Please reproduce the data below word for word, from the line containing "The width and height of the screenshot is (1366, 657)." through the line containing "(x=344, y=160)", including both of those lines. Leave the pictures out of your answer.

-- Start of Task inputs --

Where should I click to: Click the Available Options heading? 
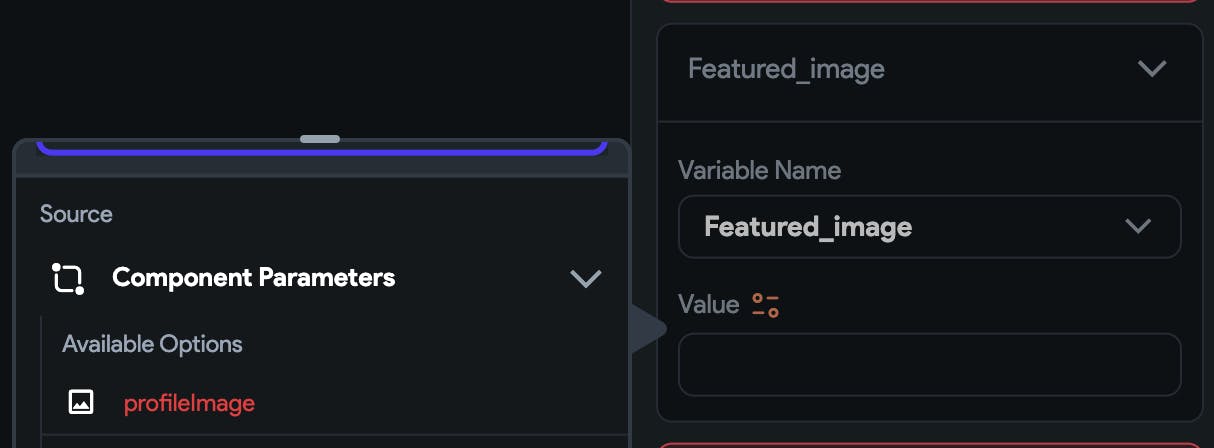coord(152,344)
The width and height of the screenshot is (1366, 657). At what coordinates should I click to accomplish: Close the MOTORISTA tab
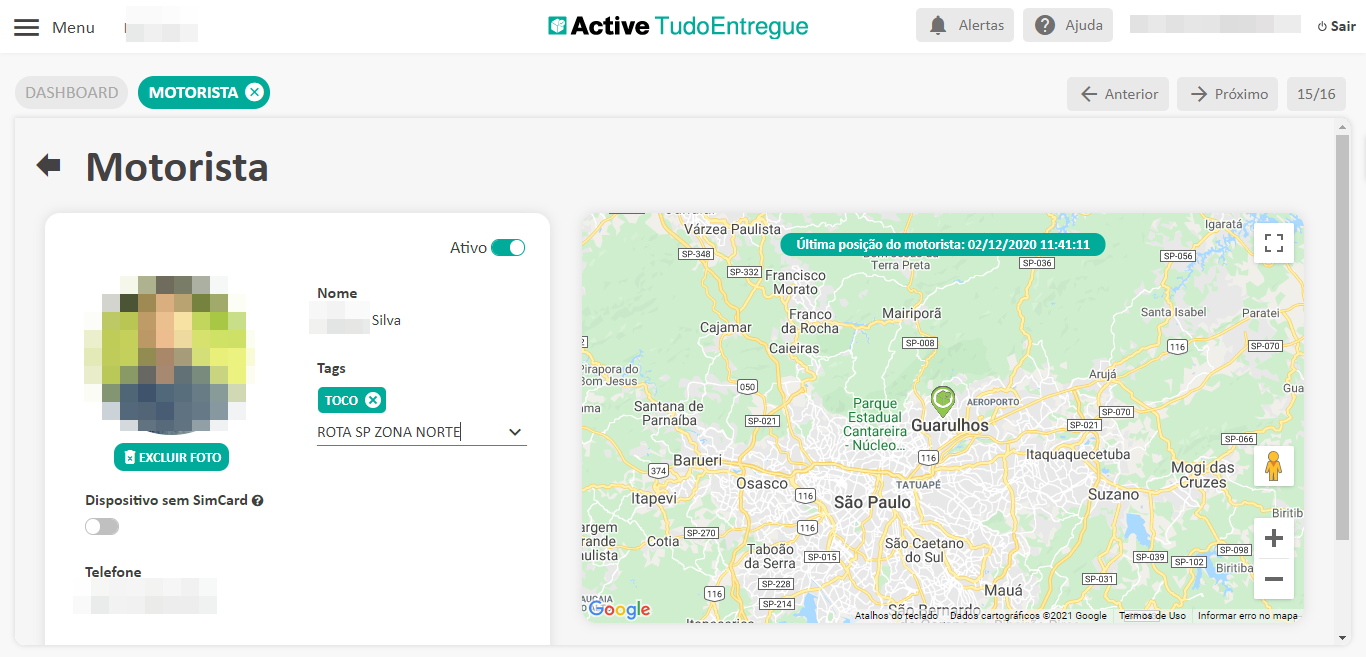pos(254,93)
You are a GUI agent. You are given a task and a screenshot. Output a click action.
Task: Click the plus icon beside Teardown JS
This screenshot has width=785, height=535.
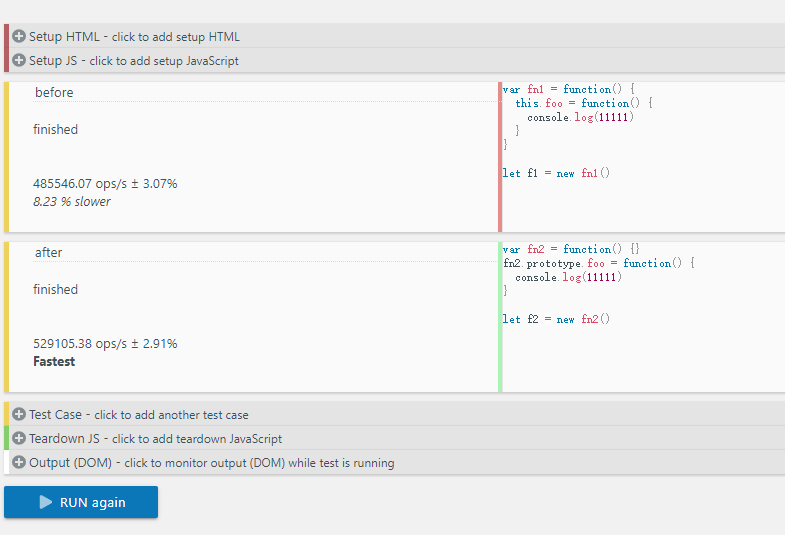[19, 438]
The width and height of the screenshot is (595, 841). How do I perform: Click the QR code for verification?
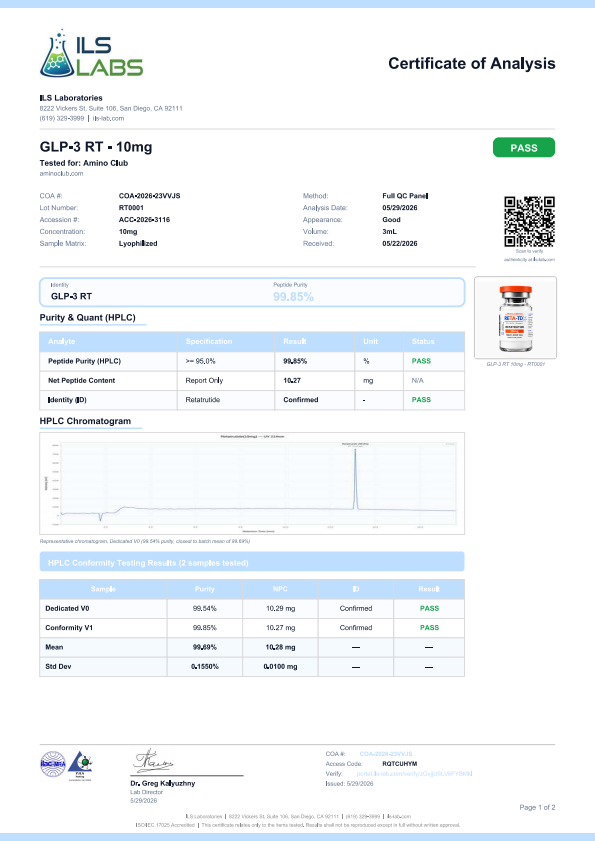click(x=529, y=222)
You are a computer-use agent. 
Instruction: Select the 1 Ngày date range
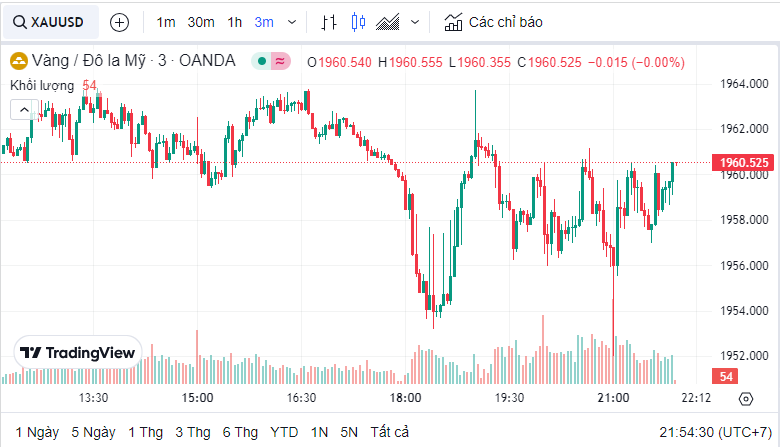(x=37, y=432)
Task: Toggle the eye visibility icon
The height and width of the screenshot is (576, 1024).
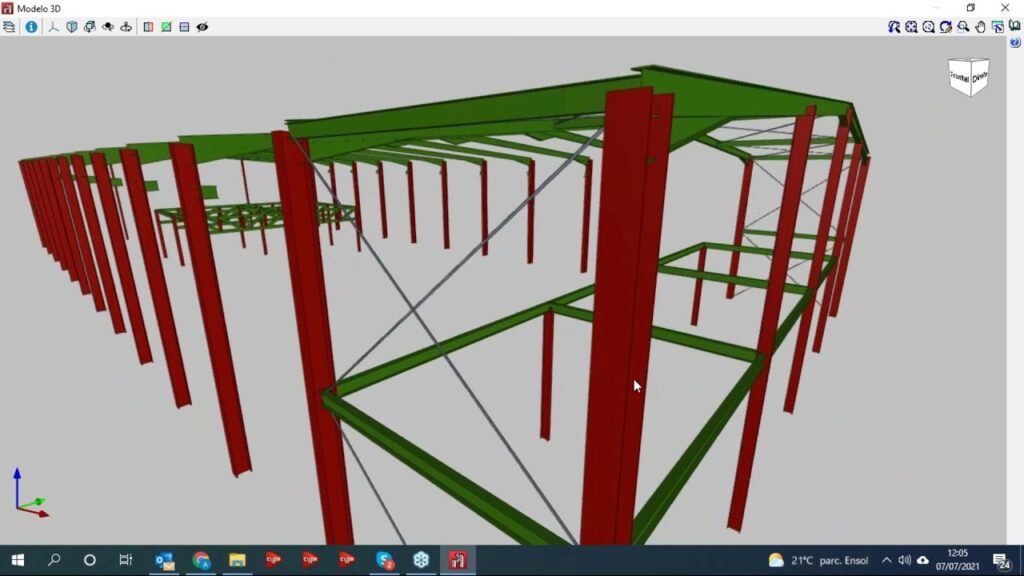Action: click(202, 27)
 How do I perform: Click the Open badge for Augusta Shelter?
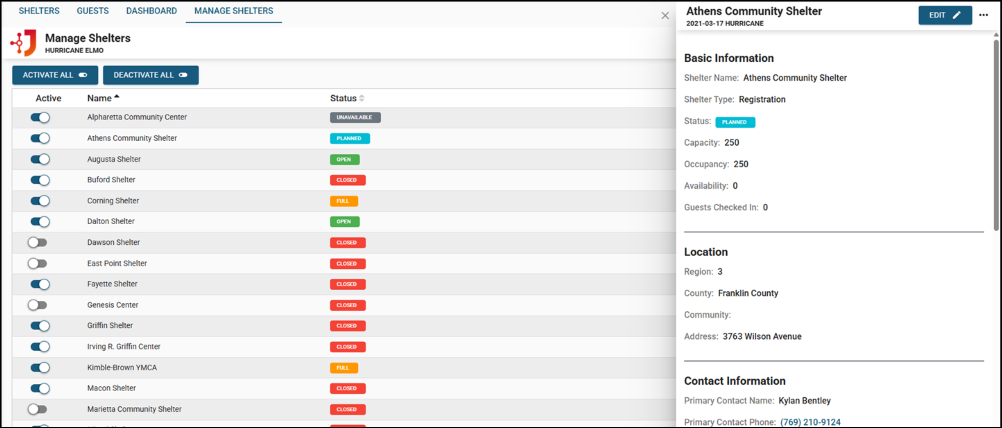(x=344, y=160)
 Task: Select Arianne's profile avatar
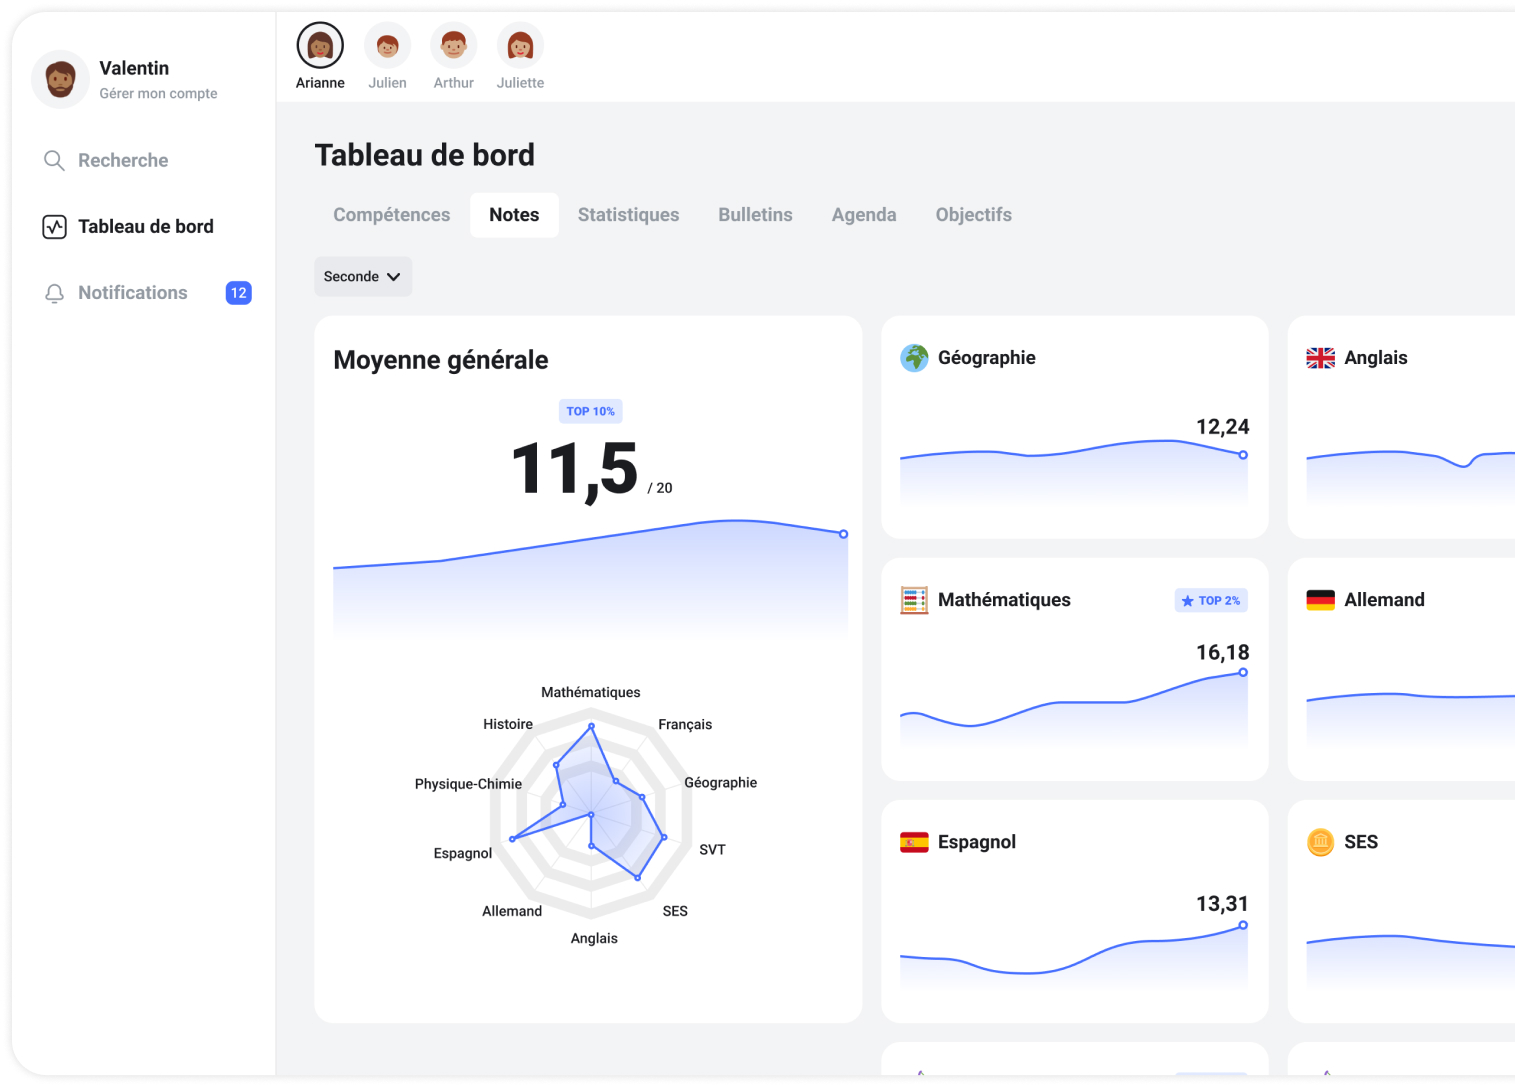point(320,43)
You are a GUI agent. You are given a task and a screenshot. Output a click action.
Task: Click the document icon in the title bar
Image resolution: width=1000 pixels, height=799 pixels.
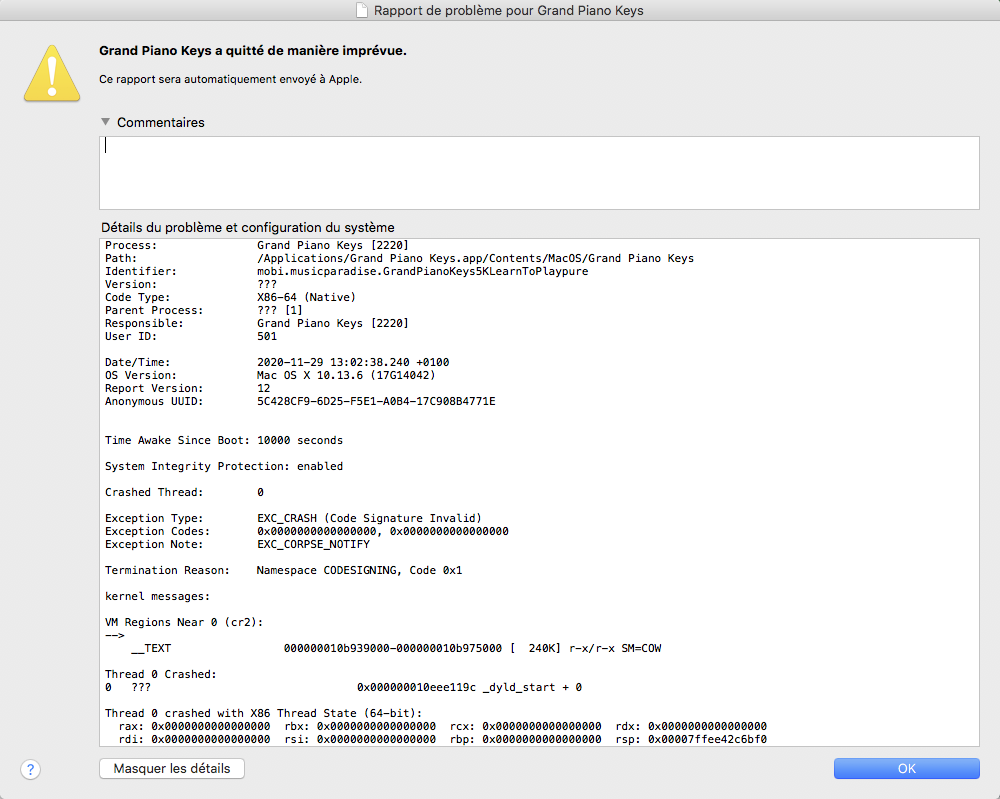(x=363, y=11)
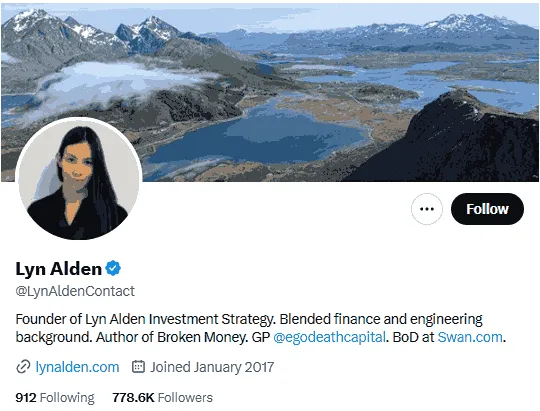540x411 pixels.
Task: View the 912 Following list
Action: pos(55,397)
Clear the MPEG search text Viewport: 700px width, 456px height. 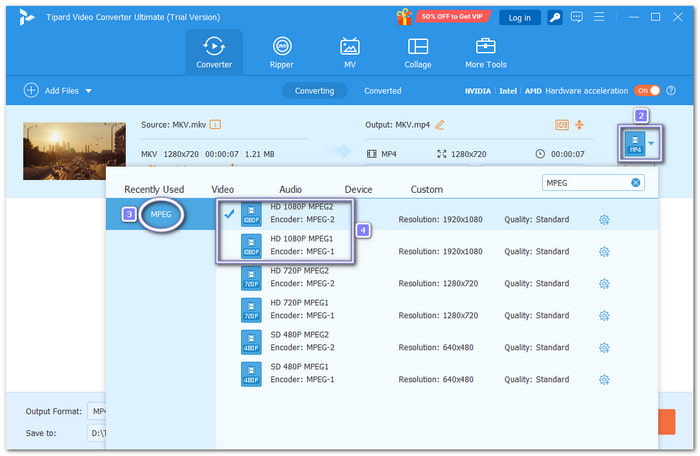[635, 182]
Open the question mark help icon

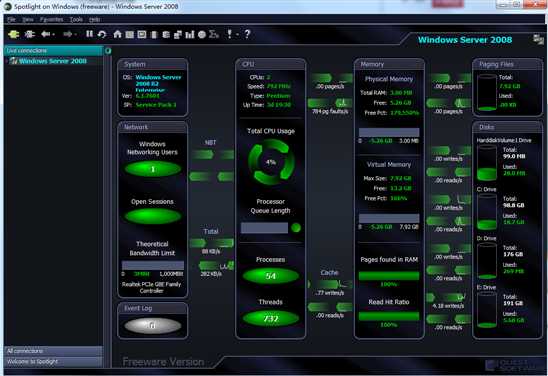[247, 34]
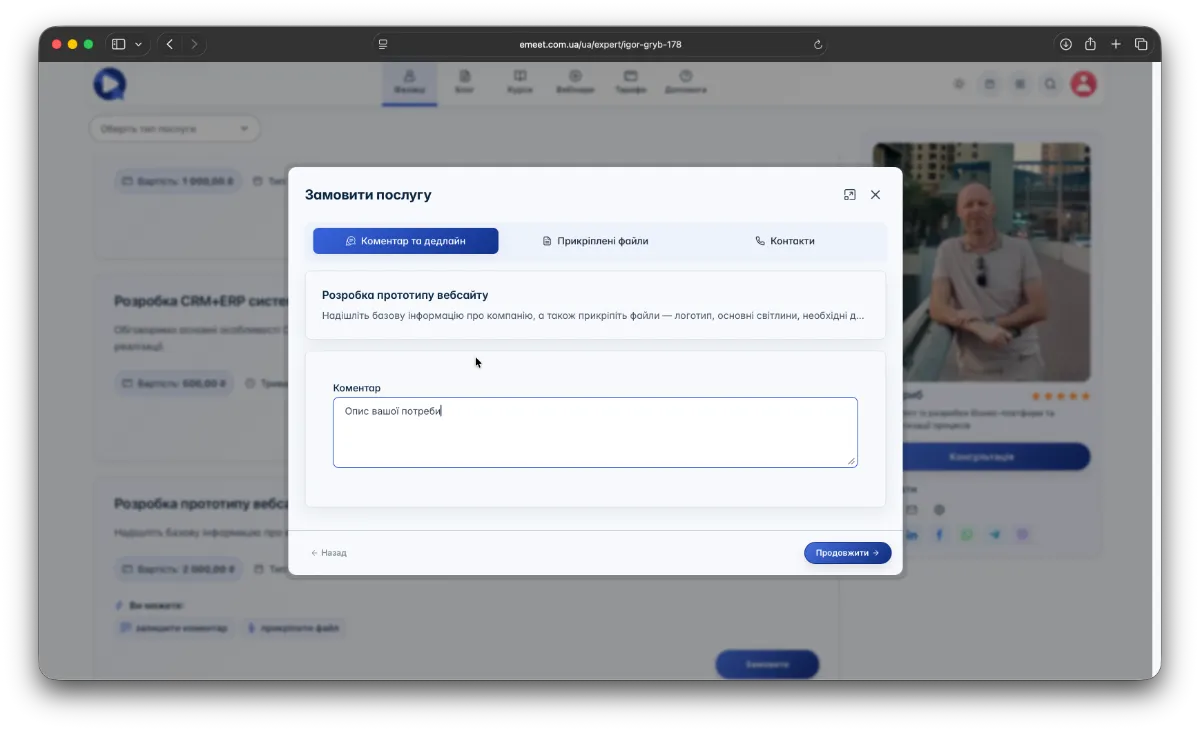Open a new browser tab
The width and height of the screenshot is (1200, 731).
[x=1116, y=44]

-- End of Task inputs --

Solution for this task ->
The width and height of the screenshot is (1366, 657). At what coordinates should I click to accomplish: Close the MOTORISTA tab
pos(254,93)
You are a GUI agent. You are given a task and a screenshot. Output a click action.
Task: Click the plus icon beside Teardown JS
This screenshot has width=785, height=535.
[19, 438]
The width and height of the screenshot is (595, 841). How do I perform: Click the QR code for verification?
click(x=529, y=222)
You are a computer-use agent. 
Instruction: Select the 1 Ngày date range
(x=37, y=432)
Task: Toggle the eye visibility icon
The height and width of the screenshot is (576, 1024).
Action: click(202, 27)
 How do I perform: Click the Open badge for Augusta Shelter?
(x=344, y=160)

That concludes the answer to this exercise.